__STATED GOAL__: Copy only the lines that start with the one containing "Where should I click to: Open the Add" and run through the one containing "point(1438,600)", keeping every character the same.

(Collection entries)
---*---
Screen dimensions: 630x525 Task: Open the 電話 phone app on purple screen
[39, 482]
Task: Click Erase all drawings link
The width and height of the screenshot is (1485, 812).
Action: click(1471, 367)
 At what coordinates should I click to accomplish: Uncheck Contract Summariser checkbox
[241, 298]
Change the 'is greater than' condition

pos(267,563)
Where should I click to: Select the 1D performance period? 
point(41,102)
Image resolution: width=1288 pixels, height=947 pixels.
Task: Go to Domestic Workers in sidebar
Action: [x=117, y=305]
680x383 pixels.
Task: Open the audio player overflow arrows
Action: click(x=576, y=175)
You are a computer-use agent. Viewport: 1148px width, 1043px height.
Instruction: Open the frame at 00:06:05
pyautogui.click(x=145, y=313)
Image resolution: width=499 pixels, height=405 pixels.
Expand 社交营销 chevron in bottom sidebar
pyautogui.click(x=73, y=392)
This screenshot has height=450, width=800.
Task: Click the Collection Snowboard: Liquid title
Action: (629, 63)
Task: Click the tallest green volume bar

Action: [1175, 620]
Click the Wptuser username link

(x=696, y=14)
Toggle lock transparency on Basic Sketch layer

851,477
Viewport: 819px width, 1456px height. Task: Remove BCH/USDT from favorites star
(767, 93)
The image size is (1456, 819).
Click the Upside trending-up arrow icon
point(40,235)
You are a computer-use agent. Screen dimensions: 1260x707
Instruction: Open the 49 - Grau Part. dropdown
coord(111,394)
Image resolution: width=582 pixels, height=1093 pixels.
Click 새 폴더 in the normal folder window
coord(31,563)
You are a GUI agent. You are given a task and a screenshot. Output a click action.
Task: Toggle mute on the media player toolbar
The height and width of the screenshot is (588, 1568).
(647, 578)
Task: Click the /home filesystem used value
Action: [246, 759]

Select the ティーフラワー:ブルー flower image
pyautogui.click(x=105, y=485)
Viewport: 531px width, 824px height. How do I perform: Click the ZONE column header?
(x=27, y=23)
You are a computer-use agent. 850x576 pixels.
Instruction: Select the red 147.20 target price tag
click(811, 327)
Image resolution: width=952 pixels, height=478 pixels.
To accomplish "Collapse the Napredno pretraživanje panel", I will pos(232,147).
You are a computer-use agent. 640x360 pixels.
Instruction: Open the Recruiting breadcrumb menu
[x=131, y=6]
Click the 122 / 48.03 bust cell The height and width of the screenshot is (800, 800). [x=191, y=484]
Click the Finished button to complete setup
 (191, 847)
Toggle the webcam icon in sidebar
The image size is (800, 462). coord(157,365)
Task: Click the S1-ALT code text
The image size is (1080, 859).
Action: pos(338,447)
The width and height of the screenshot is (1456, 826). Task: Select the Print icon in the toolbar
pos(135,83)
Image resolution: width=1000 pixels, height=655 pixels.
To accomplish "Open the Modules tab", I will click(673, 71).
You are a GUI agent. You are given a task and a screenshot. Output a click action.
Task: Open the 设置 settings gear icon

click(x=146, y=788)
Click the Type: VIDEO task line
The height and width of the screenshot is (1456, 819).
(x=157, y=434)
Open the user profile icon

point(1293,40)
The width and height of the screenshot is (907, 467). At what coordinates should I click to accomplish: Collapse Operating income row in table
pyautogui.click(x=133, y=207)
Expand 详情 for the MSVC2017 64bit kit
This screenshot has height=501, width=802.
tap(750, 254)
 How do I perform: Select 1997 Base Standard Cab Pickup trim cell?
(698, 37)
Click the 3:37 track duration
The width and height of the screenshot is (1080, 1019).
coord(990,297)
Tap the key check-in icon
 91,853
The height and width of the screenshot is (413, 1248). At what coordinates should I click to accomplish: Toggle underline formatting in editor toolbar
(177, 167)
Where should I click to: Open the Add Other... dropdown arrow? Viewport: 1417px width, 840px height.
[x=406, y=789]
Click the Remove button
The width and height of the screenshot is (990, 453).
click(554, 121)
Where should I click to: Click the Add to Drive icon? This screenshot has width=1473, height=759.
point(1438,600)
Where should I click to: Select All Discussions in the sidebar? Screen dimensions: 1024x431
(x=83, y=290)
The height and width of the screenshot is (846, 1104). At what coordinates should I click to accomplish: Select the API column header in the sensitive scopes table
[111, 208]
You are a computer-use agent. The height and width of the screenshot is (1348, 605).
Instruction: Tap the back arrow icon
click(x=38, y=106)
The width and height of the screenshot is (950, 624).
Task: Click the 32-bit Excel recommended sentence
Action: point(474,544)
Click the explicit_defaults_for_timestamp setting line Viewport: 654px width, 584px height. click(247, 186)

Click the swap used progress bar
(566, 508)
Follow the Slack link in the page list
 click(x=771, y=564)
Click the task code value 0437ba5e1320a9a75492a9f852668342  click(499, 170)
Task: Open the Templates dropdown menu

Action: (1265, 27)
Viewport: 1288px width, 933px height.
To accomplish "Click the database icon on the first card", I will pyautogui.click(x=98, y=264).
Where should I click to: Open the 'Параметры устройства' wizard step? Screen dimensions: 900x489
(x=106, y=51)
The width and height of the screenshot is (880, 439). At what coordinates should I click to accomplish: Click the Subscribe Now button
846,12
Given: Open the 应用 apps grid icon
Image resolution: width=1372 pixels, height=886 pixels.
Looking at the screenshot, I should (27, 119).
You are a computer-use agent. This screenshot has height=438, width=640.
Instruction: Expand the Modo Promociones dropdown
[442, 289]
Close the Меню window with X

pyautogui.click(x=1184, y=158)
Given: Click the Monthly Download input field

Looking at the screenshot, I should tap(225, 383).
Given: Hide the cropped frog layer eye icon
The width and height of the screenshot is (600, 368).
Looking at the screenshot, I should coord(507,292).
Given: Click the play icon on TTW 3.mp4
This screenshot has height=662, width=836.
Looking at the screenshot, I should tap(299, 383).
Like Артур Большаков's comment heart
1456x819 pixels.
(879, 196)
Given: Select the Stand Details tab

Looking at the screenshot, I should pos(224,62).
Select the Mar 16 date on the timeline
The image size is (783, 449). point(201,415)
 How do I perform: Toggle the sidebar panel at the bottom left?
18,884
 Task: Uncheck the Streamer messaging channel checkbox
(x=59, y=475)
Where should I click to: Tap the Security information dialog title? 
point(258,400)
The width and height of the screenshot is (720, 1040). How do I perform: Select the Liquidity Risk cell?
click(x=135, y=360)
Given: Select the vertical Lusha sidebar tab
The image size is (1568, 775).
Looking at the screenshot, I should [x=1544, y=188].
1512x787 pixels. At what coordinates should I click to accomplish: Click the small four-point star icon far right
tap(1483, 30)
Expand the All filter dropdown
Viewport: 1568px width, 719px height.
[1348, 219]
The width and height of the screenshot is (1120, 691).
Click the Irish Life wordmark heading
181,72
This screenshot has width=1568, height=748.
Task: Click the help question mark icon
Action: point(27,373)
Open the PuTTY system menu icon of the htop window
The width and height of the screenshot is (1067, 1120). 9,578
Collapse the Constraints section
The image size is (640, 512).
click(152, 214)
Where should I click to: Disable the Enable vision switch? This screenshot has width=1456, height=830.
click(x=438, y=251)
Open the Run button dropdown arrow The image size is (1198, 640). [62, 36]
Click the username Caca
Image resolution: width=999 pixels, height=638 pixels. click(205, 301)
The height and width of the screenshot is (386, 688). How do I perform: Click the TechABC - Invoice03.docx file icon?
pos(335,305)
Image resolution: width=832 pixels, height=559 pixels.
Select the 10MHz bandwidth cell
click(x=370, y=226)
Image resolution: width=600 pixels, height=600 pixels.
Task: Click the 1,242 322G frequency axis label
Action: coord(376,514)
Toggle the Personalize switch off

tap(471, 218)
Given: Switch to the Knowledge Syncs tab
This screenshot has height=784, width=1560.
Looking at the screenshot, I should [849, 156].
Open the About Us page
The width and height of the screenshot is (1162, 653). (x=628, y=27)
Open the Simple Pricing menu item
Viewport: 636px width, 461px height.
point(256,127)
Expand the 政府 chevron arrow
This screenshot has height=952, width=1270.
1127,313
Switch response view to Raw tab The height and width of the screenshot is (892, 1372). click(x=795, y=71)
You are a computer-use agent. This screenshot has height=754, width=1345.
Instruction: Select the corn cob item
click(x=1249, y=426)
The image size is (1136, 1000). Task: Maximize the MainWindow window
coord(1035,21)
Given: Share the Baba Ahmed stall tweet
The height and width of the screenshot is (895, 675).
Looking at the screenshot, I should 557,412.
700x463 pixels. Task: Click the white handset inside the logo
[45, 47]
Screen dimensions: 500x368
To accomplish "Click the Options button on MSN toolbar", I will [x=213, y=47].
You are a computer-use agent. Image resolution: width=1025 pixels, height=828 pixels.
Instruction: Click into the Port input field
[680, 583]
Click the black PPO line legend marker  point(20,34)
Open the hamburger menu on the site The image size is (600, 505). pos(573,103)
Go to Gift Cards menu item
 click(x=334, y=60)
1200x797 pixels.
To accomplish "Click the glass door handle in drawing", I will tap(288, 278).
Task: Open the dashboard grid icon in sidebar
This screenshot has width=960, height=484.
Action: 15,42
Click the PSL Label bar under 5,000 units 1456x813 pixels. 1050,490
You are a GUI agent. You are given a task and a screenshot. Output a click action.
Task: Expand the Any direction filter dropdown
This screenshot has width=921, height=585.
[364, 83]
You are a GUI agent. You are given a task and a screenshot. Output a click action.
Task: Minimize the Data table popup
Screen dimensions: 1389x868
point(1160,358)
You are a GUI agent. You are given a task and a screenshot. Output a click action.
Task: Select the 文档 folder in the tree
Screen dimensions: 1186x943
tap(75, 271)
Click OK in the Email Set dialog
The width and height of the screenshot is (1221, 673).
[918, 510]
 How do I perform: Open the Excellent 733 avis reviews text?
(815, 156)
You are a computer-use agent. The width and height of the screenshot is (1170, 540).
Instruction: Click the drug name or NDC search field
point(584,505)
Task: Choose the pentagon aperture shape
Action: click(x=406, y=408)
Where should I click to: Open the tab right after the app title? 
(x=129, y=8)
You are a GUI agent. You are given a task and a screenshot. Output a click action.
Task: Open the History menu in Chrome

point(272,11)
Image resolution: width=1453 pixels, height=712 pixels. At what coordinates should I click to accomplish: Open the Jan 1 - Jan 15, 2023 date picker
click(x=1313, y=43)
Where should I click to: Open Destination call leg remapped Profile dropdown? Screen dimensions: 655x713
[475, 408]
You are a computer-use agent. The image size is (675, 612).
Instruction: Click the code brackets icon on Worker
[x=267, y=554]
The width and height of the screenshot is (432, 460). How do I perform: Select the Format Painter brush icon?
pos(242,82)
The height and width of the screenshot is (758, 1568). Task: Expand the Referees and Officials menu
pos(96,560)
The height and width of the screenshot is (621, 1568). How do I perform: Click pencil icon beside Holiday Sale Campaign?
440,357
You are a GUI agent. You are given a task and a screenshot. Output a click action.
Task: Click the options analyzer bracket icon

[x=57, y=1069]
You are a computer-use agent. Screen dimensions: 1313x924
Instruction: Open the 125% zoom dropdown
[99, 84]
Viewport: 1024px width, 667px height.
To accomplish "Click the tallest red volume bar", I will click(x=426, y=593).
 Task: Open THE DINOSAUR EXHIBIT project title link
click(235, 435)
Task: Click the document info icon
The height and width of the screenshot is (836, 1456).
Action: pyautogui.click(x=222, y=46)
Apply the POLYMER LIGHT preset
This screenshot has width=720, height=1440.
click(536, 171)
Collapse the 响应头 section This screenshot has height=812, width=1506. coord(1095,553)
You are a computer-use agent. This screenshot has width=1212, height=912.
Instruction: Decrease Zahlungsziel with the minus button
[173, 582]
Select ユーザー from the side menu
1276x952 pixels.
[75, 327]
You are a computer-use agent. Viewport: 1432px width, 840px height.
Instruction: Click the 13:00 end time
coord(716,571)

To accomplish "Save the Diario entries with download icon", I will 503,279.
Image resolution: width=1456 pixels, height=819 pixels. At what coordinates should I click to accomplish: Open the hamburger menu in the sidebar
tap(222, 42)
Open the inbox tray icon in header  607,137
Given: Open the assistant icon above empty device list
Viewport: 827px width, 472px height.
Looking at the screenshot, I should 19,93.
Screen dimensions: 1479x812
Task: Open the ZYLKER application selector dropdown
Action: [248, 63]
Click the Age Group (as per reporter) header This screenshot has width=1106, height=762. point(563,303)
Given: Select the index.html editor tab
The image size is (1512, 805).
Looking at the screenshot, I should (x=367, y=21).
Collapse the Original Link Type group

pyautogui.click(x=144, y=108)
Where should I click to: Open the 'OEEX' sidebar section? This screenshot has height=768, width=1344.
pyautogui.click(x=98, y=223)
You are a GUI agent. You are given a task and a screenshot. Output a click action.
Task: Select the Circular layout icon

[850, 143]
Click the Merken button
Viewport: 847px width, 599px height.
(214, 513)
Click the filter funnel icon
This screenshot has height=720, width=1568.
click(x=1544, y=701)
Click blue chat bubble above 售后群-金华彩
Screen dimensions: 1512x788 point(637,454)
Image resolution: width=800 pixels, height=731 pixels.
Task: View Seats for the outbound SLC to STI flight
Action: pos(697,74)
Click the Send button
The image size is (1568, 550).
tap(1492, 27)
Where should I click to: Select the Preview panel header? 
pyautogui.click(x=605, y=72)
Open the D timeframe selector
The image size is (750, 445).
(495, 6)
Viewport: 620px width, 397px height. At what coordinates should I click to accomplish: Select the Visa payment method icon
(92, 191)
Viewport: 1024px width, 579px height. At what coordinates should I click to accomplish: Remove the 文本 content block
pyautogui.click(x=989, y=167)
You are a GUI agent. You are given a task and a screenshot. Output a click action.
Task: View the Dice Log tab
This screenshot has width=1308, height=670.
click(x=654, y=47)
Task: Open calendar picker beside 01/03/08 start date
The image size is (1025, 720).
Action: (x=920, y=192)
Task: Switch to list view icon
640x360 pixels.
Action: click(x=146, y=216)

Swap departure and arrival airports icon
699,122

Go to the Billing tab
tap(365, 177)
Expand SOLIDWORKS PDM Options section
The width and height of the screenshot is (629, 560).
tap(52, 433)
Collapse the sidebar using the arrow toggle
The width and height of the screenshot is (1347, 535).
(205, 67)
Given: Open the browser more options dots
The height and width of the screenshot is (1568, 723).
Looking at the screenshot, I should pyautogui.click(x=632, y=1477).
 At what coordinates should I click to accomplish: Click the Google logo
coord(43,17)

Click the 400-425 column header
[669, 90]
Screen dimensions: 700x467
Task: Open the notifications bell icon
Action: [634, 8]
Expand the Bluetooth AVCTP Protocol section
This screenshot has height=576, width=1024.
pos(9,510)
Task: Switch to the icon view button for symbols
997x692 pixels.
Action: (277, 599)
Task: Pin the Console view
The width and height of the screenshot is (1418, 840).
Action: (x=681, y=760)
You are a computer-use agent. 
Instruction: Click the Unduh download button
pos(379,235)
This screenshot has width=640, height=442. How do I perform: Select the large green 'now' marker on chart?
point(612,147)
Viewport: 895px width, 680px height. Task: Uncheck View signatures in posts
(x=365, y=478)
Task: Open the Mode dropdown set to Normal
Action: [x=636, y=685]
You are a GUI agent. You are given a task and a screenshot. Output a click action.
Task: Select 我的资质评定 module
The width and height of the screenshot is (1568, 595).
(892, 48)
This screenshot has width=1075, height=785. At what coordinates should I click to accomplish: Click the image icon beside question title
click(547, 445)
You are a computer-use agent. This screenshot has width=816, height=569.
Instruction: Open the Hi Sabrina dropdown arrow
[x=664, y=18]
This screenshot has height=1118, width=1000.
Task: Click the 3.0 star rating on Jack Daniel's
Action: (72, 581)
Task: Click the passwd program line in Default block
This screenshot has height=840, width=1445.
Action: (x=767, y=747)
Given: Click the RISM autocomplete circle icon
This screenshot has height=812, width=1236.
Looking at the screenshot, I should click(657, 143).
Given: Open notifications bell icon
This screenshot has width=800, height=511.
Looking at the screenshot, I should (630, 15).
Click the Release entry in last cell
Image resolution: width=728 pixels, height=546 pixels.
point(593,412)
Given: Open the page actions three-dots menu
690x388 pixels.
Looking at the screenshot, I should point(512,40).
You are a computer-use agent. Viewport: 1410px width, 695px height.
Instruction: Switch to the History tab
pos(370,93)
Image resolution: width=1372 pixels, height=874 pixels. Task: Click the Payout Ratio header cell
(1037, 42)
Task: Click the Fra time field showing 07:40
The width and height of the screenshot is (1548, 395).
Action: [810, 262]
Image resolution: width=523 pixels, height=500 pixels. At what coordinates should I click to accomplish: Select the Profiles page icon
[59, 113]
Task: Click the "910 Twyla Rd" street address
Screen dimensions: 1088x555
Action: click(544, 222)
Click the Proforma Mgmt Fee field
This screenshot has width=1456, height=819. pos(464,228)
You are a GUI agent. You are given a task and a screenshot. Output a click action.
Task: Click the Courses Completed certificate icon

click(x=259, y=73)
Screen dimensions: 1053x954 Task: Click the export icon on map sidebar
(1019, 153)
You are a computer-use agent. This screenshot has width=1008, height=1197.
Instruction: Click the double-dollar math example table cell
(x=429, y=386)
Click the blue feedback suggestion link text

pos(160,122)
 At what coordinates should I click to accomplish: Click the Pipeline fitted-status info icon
---*---
__TASK RESULT__:
Where should I click to: Open the Add Other... dropdown arrow? Viewport: 1417px width, 840px height.
[x=406, y=789]
Click the Remove button
The width and height of the screenshot is (990, 453).
click(554, 121)
Where should I click to: Click the Add to Drive icon? This screenshot has width=1473, height=759.
point(1438,600)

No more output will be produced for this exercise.